-- Data shown follows --

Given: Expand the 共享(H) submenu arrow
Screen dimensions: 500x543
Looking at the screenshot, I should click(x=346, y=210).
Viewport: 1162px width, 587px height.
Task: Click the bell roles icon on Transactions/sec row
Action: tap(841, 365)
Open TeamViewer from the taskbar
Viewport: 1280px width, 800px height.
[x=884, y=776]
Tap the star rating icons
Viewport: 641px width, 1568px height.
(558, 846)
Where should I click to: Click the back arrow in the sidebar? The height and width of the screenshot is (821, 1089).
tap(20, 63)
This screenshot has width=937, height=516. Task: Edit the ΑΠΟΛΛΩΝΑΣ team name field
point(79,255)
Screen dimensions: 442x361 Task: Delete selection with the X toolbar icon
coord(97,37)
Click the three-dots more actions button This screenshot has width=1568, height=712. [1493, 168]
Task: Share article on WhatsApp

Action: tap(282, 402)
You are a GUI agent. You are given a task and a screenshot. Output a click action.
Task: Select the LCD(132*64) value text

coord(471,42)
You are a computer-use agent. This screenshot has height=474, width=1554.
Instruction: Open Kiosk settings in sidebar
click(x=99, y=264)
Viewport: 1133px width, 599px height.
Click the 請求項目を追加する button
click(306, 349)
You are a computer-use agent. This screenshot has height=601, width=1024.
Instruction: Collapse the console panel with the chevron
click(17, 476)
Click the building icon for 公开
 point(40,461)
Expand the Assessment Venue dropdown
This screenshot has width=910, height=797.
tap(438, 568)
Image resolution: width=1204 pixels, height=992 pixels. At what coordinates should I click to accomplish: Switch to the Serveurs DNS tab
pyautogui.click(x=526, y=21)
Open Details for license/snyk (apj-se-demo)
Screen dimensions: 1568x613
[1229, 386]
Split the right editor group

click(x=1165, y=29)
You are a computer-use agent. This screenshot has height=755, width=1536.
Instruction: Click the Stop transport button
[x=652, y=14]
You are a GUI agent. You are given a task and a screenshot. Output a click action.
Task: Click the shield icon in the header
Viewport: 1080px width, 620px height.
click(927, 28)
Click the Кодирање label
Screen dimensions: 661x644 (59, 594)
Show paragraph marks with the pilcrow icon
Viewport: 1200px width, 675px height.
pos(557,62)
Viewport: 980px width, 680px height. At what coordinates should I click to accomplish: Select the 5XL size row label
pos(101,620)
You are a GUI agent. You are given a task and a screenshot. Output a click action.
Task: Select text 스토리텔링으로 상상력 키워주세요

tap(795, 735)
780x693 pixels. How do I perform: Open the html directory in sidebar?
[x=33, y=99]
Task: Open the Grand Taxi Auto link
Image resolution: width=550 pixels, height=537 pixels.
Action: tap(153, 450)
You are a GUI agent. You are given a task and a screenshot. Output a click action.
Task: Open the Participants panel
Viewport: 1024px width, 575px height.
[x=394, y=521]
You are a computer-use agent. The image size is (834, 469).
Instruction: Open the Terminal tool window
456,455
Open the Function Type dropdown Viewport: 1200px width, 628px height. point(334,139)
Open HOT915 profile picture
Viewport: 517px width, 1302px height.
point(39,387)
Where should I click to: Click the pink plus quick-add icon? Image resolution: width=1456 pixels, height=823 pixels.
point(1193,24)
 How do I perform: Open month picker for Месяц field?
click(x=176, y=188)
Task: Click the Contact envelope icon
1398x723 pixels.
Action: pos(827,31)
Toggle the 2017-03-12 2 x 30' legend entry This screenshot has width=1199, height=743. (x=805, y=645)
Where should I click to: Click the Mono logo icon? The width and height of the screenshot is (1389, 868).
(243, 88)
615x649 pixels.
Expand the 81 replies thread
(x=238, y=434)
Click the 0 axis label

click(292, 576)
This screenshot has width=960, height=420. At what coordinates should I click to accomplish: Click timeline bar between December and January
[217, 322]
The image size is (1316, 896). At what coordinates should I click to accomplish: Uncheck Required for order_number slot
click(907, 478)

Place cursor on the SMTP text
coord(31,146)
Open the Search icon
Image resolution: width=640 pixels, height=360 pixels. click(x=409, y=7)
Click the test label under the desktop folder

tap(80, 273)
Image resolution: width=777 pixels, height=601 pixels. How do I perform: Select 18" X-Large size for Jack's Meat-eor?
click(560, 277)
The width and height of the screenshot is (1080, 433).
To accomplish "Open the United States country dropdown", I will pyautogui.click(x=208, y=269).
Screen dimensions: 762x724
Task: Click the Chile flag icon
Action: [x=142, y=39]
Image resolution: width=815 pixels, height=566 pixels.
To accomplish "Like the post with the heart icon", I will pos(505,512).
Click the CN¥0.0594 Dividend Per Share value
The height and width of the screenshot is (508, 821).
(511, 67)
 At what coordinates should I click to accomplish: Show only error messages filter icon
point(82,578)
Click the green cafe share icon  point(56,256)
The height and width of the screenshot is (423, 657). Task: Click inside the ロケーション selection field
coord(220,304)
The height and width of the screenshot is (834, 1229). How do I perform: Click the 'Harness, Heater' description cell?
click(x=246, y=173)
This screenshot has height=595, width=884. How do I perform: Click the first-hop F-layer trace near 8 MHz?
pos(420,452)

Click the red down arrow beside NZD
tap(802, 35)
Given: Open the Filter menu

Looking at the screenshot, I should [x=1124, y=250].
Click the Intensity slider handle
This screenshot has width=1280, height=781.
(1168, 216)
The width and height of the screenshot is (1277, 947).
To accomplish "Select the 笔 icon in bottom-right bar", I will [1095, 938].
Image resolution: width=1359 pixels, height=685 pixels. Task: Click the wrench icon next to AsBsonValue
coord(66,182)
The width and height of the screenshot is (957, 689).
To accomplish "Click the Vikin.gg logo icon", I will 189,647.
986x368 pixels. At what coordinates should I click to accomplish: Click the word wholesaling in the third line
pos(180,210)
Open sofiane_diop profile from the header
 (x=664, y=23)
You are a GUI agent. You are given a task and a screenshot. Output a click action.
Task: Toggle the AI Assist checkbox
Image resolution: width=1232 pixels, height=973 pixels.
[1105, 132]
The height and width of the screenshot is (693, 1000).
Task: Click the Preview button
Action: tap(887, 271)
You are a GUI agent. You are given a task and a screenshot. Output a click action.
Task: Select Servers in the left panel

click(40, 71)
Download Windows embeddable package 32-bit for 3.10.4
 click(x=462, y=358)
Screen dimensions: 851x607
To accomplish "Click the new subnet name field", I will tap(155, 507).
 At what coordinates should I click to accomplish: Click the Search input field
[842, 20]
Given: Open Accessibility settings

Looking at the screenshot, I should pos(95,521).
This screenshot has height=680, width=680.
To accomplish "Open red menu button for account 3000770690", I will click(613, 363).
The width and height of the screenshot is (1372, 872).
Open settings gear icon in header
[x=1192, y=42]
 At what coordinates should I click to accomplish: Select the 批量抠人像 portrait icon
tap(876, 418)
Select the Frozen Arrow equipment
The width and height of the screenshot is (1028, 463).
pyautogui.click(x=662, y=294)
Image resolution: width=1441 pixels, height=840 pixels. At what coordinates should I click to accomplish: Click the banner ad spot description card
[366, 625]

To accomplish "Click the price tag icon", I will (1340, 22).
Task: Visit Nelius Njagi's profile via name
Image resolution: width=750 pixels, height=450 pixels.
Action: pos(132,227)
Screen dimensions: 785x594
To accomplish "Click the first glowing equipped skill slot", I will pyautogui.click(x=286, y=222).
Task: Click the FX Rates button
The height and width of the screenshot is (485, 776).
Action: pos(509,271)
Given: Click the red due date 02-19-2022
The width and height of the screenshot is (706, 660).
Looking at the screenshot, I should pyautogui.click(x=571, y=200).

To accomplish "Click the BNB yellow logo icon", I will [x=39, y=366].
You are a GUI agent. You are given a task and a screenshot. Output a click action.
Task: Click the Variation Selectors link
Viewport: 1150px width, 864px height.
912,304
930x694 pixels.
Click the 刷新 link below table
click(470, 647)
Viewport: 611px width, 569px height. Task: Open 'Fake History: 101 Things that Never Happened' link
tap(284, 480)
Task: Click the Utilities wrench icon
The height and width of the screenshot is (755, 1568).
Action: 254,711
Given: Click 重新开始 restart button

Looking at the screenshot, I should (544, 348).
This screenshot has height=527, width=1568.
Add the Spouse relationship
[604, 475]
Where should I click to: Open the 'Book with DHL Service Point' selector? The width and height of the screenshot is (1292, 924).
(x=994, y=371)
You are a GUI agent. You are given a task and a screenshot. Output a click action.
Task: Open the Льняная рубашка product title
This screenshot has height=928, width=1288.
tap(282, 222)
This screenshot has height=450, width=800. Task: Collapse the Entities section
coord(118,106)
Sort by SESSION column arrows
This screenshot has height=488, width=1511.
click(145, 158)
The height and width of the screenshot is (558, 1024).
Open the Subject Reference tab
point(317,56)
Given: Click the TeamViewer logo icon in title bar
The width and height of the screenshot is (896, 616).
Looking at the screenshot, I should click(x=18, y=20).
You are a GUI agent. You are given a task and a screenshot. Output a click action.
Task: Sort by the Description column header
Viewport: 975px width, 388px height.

-- Data shown concluded --

## Problem to solve
Return each line of the preceding material in which "title" can be found.

## Solution for this task
Task: Open the Льняная рубашка product title
Given: Click the TeamViewer logo icon in title bar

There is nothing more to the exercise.